─── Material to process

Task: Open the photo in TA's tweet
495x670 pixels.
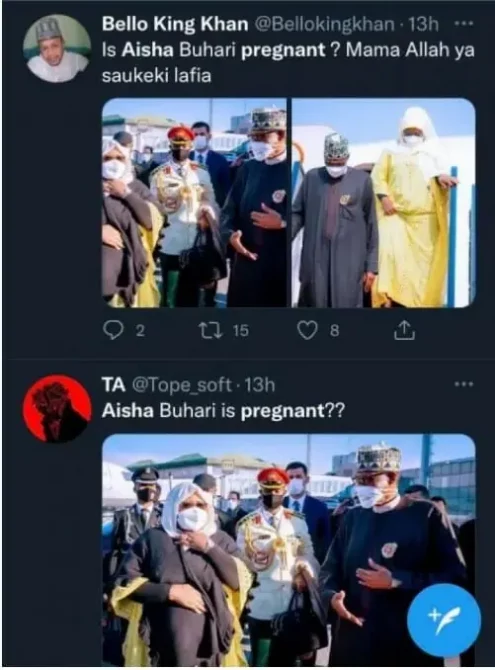Action: [289, 550]
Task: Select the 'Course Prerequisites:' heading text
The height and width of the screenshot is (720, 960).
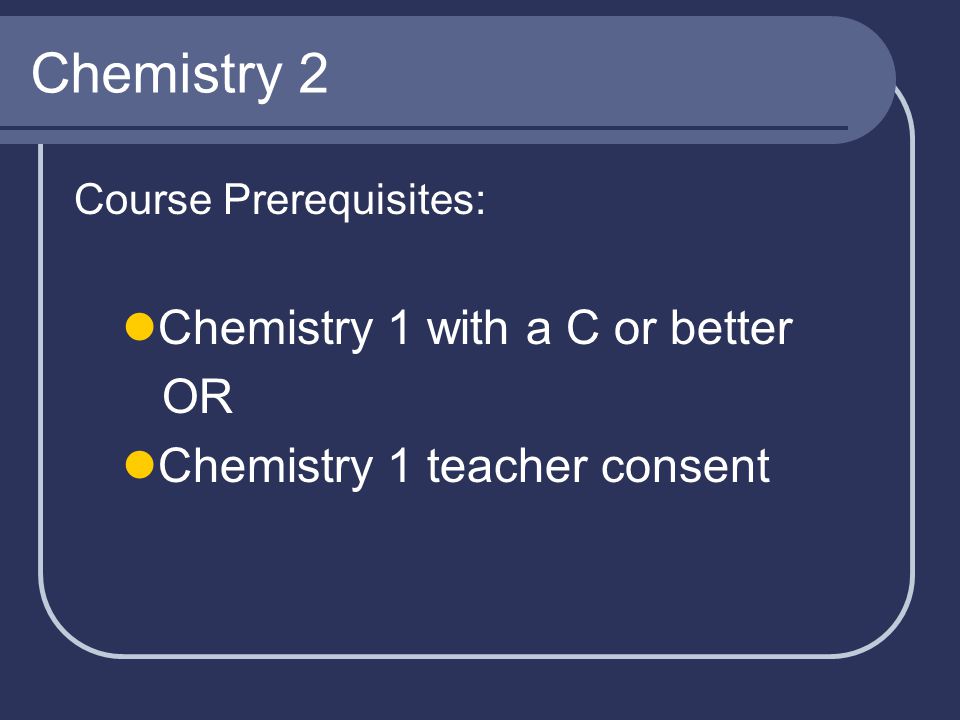Action: tap(280, 200)

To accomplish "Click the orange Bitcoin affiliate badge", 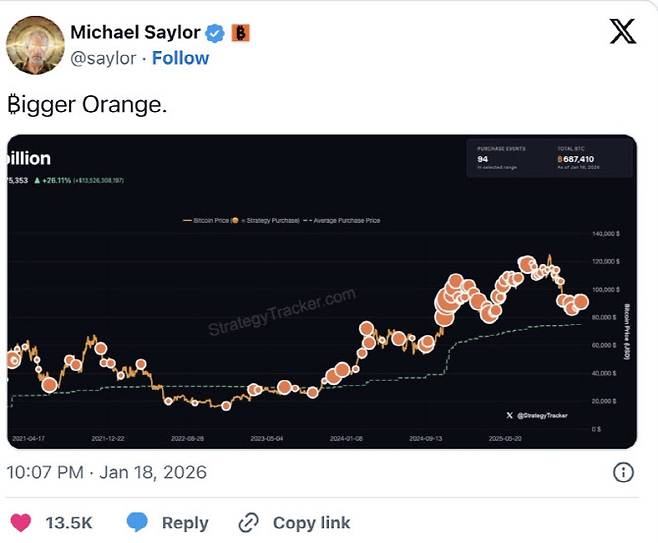I will tap(240, 33).
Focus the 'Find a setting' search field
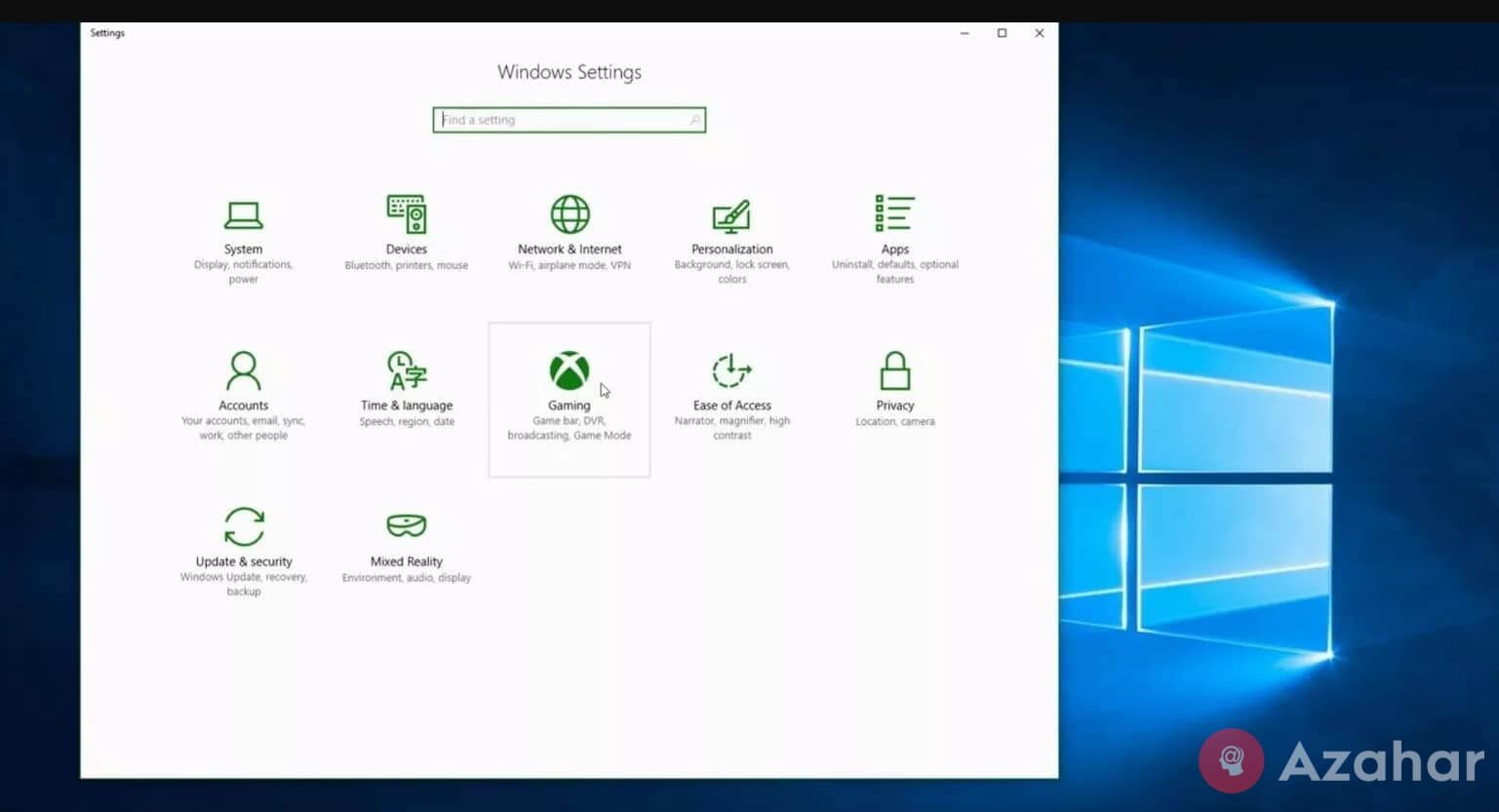 pyautogui.click(x=561, y=120)
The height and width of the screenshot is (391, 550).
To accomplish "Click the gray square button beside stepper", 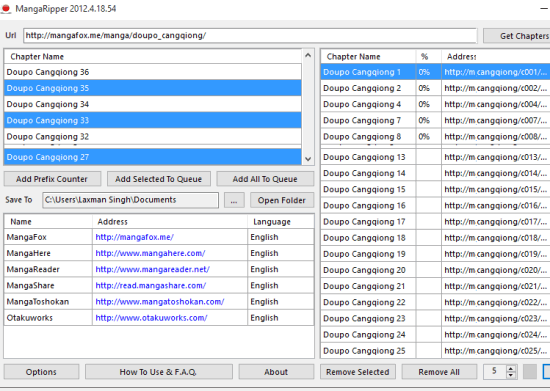I will coord(530,372).
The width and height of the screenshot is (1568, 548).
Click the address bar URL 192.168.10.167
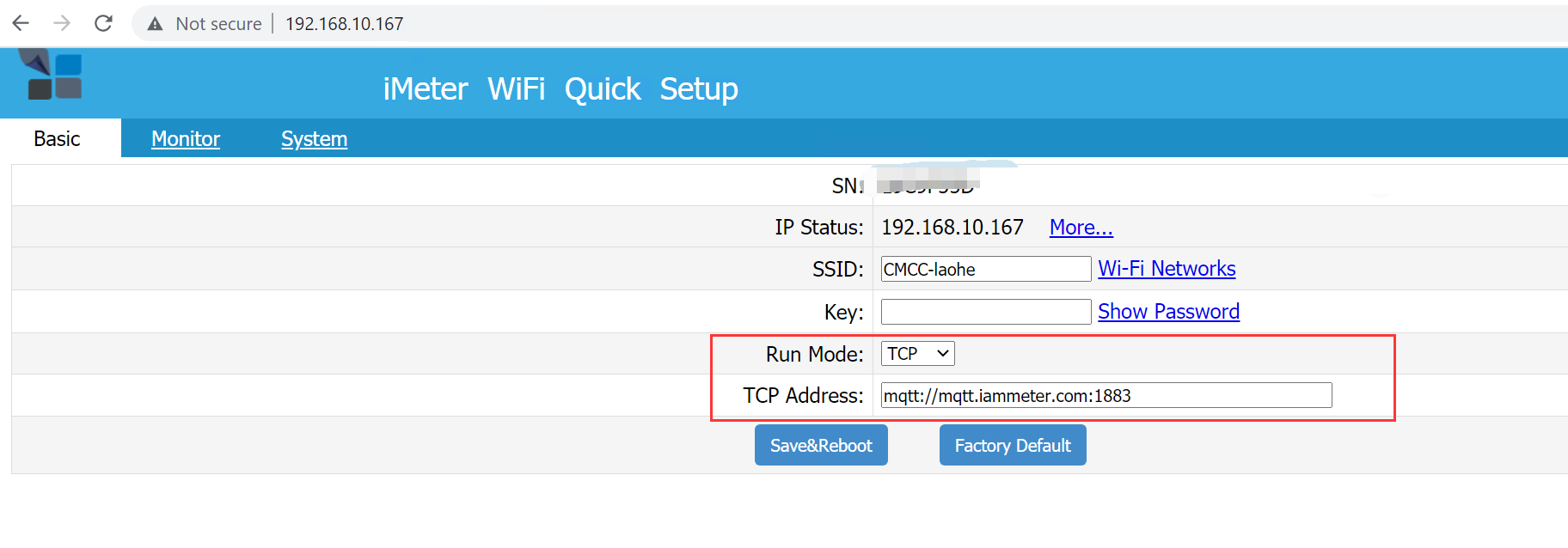point(344,24)
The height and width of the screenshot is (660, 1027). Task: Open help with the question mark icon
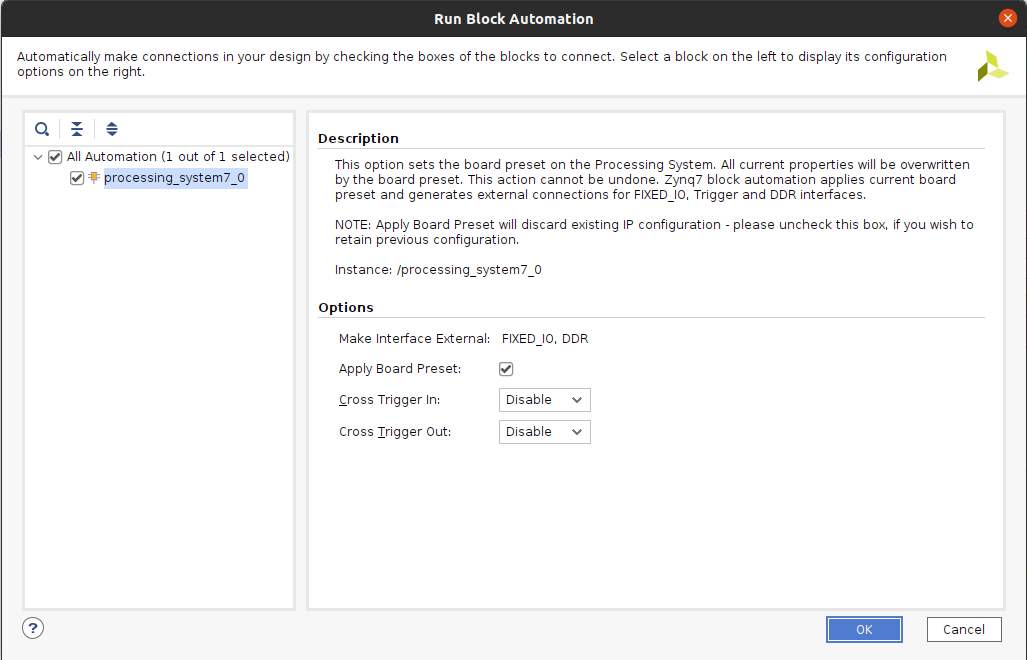pyautogui.click(x=33, y=628)
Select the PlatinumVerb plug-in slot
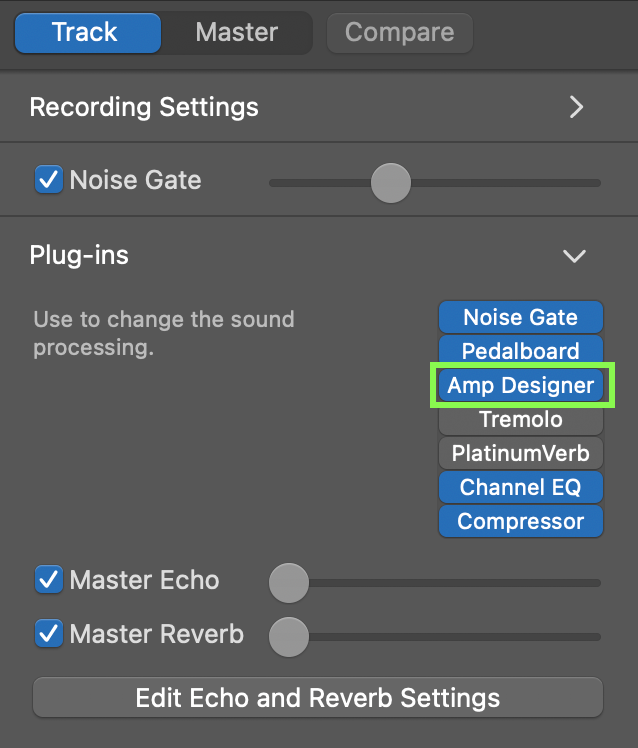 521,453
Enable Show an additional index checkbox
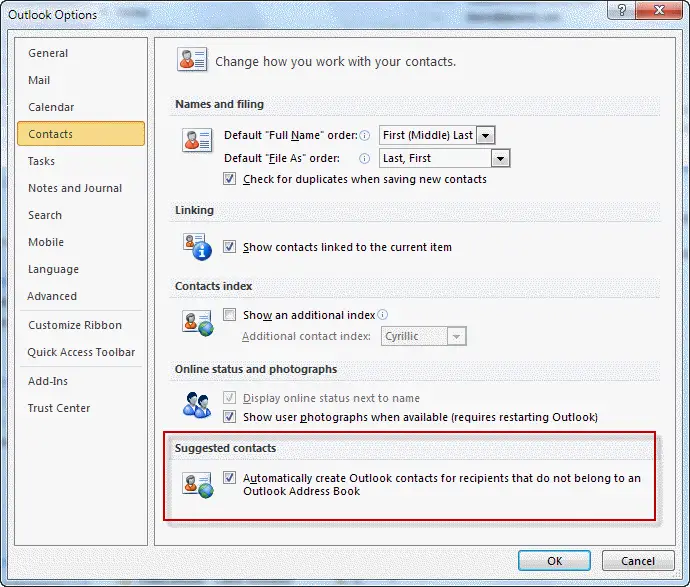 pos(229,315)
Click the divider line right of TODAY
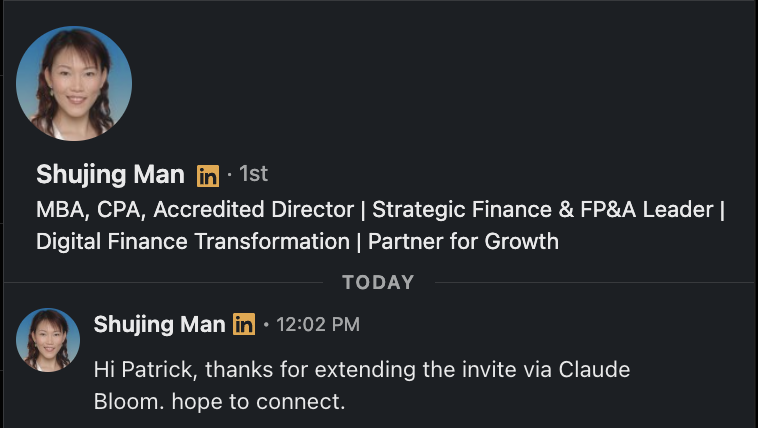Screen dimensions: 758x428 click(x=595, y=282)

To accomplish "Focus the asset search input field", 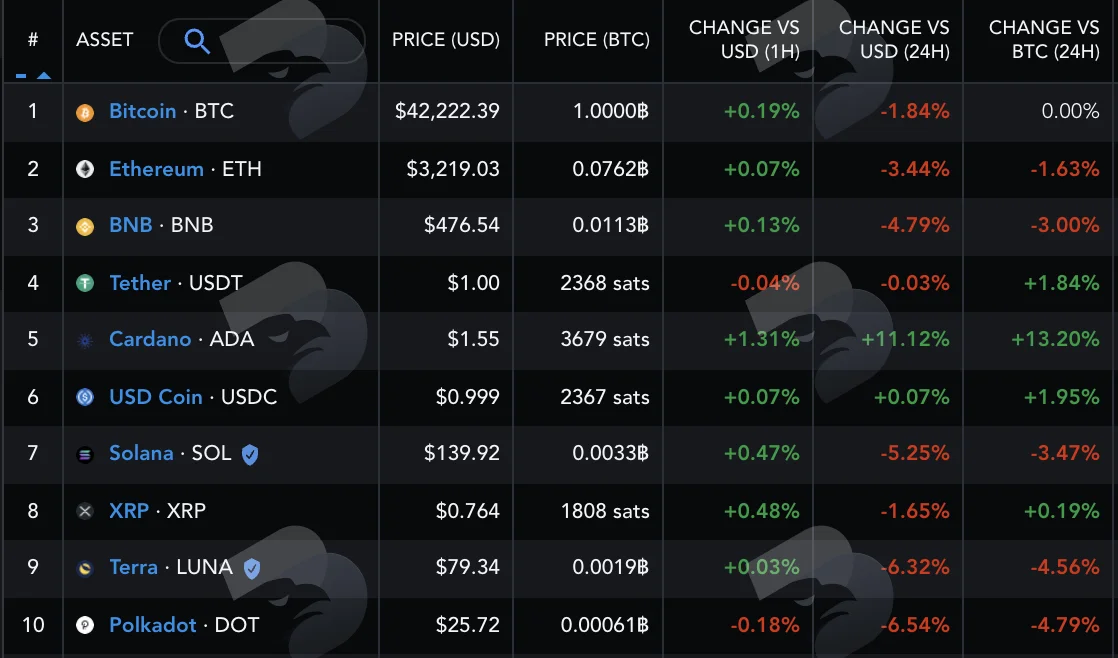I will tap(262, 41).
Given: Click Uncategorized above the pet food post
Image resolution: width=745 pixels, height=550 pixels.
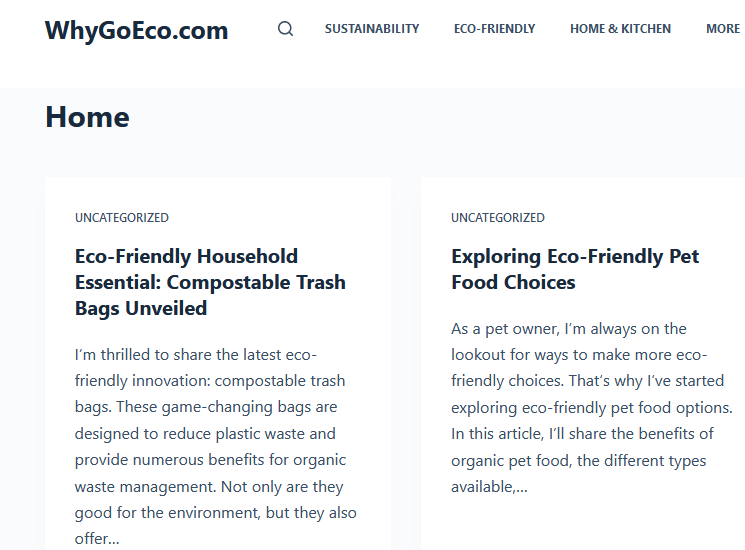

──────

[Exercise aim] Please retype, exactly and only, the lines from the one holding "Given: Click Uncategorized" to the end of the entries, both ends included, without any pictures.

[Completed task]
Given: Click Uncategorized above the pet food post
Image resolution: width=745 pixels, height=550 pixels.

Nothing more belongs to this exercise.